I encounter an index out of range error when I try to get the number of contributors of a GitHub project in a loop. After some iterations (which are working perfectly) it just throws that exception. I have no clue why ...
for x in range(100):
r = requests.get('https://github.com/tipsy/profile-summary-for-github')
xpath = '//span[contains(@class, "num") and following-sibling::text()[normalize-space()="contributors"]]/text()'
contributors_number = int(html.fromstring(r.text).xpath(xpath)[0].strip().replace(',', ''))
print(contributors_number) # prints the correct number until the exception
Here's the exception.
----> 4 contributors_number = int(html.fromstring(r.text).xpath(xpath)[0].strip().replace(',', ''))
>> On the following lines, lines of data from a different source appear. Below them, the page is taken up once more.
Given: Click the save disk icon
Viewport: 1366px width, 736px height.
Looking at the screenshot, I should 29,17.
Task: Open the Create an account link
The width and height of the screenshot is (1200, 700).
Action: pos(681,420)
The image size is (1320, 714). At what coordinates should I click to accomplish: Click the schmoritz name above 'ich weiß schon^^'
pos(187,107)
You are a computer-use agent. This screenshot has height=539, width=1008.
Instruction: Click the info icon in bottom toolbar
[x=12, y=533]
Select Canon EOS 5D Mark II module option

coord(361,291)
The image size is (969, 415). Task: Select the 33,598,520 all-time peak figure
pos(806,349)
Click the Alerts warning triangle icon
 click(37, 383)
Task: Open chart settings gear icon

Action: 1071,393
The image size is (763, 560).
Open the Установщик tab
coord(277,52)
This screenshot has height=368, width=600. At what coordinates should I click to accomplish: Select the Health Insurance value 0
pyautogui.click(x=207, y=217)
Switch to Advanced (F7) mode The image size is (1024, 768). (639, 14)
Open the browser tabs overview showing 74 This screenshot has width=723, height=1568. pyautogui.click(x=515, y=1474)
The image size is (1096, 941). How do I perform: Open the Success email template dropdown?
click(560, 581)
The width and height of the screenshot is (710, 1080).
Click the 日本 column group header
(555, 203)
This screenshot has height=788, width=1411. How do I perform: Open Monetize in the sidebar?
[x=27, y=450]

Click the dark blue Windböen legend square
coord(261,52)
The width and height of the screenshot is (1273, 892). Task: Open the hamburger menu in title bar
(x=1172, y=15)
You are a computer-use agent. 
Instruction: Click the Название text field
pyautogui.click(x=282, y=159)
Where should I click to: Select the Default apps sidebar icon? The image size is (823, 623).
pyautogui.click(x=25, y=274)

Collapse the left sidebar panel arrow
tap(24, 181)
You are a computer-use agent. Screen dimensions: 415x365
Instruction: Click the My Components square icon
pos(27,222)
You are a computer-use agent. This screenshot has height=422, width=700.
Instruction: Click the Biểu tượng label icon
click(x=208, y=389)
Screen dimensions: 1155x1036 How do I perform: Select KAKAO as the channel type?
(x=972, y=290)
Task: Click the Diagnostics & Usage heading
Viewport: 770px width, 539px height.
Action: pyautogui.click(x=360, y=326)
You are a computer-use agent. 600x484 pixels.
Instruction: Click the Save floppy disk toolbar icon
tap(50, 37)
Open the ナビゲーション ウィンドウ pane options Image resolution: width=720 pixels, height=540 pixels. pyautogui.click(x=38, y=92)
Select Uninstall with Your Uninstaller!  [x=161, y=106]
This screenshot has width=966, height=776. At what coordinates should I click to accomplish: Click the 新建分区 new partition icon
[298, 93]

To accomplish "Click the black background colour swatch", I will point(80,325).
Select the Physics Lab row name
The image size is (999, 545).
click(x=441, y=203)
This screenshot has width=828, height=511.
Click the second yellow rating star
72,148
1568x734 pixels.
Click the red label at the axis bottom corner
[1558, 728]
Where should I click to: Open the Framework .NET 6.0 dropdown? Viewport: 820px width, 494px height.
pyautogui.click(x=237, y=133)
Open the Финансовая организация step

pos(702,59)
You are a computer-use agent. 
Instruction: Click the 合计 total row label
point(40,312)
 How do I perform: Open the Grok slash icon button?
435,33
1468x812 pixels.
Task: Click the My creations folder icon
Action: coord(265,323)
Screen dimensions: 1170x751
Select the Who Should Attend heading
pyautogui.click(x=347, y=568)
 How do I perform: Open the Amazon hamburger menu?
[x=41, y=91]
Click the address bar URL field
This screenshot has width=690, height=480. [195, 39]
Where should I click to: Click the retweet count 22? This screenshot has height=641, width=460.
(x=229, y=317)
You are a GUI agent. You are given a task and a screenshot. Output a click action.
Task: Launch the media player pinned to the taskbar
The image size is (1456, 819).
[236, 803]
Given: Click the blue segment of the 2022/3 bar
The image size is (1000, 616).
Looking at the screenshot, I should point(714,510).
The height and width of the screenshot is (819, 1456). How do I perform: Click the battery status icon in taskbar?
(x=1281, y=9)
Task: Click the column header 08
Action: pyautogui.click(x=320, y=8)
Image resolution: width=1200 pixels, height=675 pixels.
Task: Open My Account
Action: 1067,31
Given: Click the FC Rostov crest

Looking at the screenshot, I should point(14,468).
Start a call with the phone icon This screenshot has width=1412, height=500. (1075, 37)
IndexError: list index out of range
It seems likely that you're getting a 429 - Too many requests since you're firing requests of one after the other.
You might want to modify your code as such:
import time
for index in range(100):
r = requests.get('https://github.com/tipsy/profile-summary-for-github')
xpath = '//span[contains(@class, "num") and following-sibling::text()[normalize-space()="contributors"]]/text()'
contributors_number = int(html.fromstring(r.text).xpath(xpath)[0].strip().replace(',', ''))
print(contributors_number)
time.sleep(3) # Wait a bit before firing of another request
Better yet would be:
import time
for index in range(100):
r = requests.get('https://github.com/tipsy/profile-summary-for-github')
if r.status_code in [200]: # Check if the request was successful
xpath = '//span[contains(@class, "num") and following-sibling::text()[normalize-space()="contributors"]]/text()'
contributors_number = int(html.fromstring(r.text).xpath(xpath)[0].strip().replace(',', ''))
print(contributors_number)
else:
print("Failed fetching page, status code: " + str(r.status_code))
time.sleep(3) # Wait a bit before firing of another request